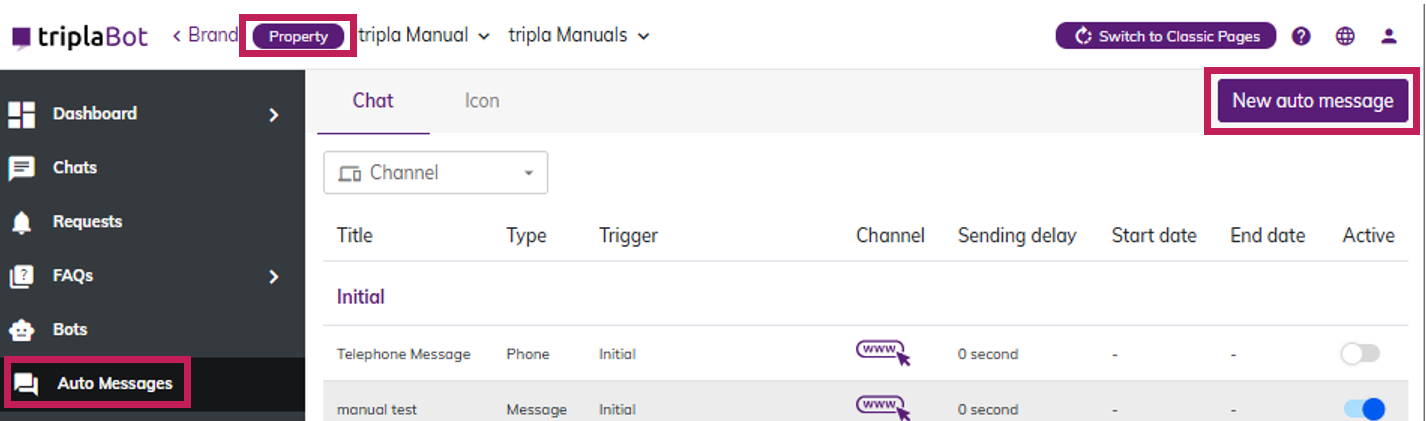The width and height of the screenshot is (1426, 421).
Task: Enable the Telephone Message active toggle
Action: pyautogui.click(x=1361, y=353)
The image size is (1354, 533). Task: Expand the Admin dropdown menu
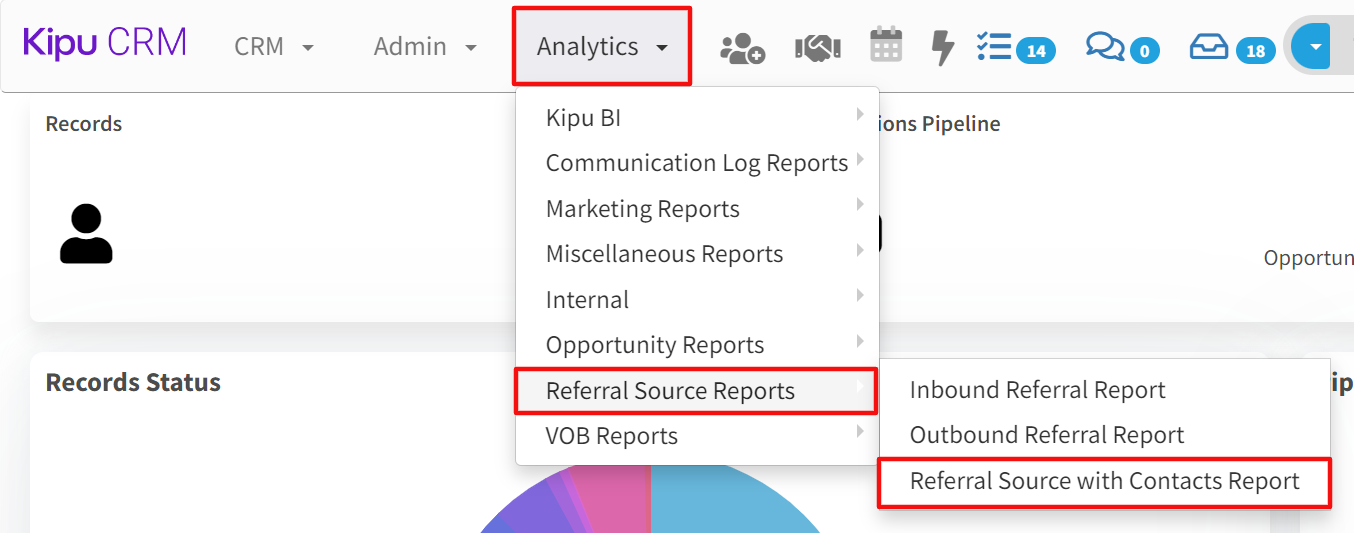[x=425, y=47]
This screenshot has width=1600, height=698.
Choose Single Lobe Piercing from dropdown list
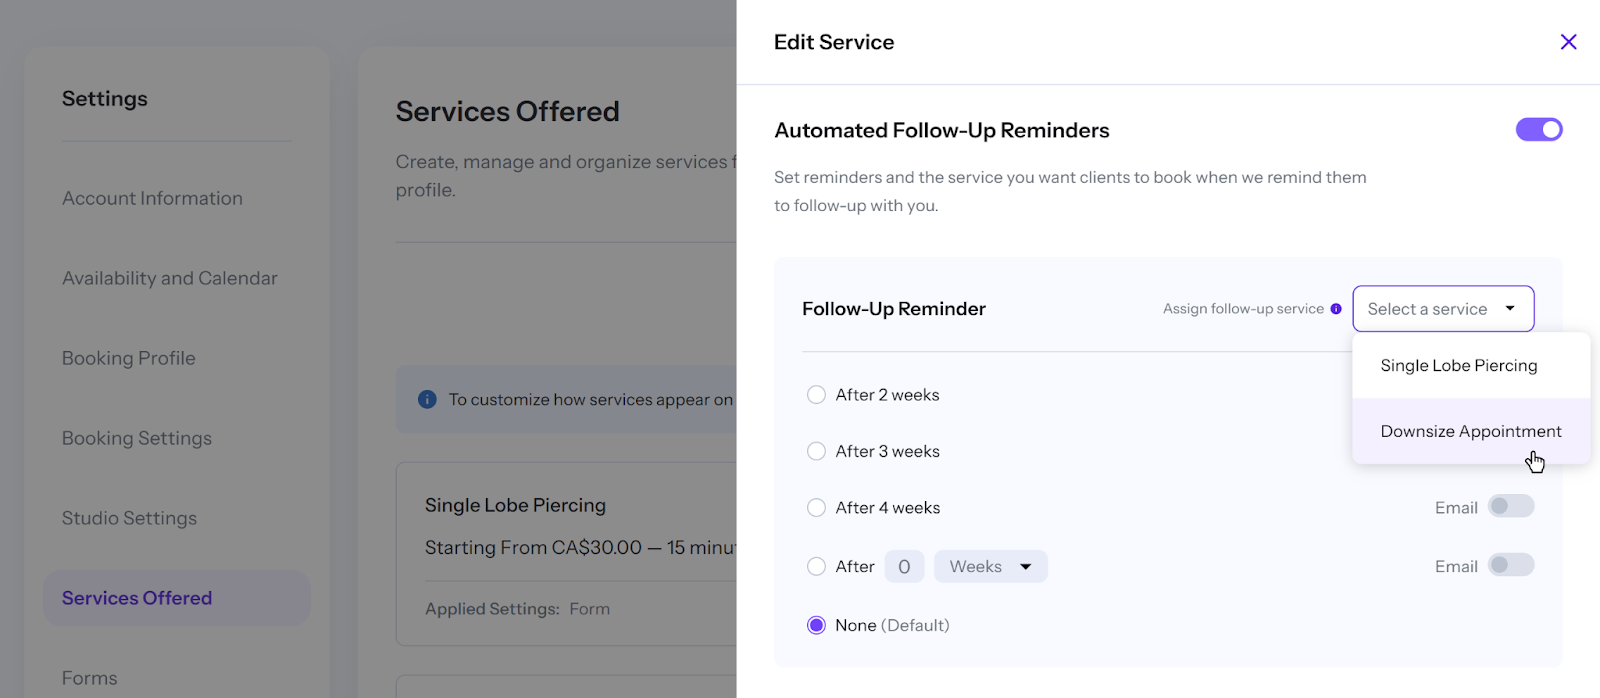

——————

• Assignment: What is needed is an exact repeat of the lines from the one containing "The image size" through the last line of the records above, both included, with pictures left out.

• Written answer:
The image size is (1354, 533). Task: Expand the Admin dropdown menu
[x=425, y=47]
This screenshot has width=1600, height=698.
Choose Single Lobe Piercing from dropdown list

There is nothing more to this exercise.